**** GIVEN INFORMATION

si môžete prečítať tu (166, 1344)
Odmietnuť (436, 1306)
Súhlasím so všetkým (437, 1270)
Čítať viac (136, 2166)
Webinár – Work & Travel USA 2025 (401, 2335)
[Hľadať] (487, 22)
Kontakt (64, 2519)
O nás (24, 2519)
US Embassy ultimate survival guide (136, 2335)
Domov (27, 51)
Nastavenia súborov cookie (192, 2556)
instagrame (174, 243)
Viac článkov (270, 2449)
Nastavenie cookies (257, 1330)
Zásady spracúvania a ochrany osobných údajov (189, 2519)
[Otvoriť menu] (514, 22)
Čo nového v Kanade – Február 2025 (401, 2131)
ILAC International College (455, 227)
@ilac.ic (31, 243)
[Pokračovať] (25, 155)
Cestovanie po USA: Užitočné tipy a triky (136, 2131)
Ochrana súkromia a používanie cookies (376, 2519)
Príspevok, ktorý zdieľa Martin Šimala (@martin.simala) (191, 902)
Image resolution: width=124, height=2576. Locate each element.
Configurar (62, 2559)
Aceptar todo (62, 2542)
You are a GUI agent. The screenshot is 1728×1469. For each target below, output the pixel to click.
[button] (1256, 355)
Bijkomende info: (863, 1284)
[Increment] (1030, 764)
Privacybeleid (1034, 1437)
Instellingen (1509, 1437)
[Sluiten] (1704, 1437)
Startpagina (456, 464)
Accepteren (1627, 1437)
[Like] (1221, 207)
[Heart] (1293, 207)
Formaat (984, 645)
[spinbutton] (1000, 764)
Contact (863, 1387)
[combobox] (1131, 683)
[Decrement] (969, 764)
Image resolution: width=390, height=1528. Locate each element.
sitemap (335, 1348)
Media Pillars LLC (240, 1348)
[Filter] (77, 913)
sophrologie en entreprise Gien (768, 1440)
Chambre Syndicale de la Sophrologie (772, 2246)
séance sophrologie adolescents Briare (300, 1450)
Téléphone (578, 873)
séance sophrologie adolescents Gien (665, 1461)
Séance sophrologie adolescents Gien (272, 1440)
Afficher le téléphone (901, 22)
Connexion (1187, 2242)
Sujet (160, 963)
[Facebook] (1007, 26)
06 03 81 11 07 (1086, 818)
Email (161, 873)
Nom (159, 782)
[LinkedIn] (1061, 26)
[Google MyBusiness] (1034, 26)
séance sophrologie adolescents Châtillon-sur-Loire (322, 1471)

********

◆ EXERCISE OBJECTIVE
Reproduce word for word the lines of the records above, beginning at the first and ending with the line where "[Increment] (1030, 764)" appears, and nothing past it.

◆ RESPONSE
si môžete prečítať tu (166, 1344)
Odmietnuť (436, 1306)
Súhlasím so všetkým (437, 1270)
Čítať viac (136, 2166)
Webinár – Work & Travel USA 2025 (401, 2335)
[Hľadať] (487, 22)
Kontakt (64, 2519)
O nás (24, 2519)
US Embassy ultimate survival guide (136, 2335)
Domov (27, 51)
Nastavenia súborov cookie (192, 2556)
instagrame (174, 243)
Viac článkov (270, 2449)
Nastavenie cookies (257, 1330)
Zásady spracúvania a ochrany osobných údajov (189, 2519)
[Otvoriť menu] (514, 22)
Čo nového v Kanade – Február 2025 (401, 2131)
ILAC International College (455, 227)
@ilac.ic (31, 243)
[Pokračovať] (25, 155)
Cestovanie po USA: Užitočné tipy a triky (136, 2131)
Ochrana súkromia a používanie cookies (376, 2519)
Príspevok, ktorý zdieľa Martin Šimala (@martin.simala) (191, 902)
Image resolution: width=124, height=2576. Locate each element.
Configurar (62, 2559)
Aceptar todo (62, 2542)
You are a GUI agent. The screenshot is 1728×1469. For each target below, output the pixel to click.
[button] (1256, 355)
Bijkomende info: (863, 1284)
[Increment] (1030, 764)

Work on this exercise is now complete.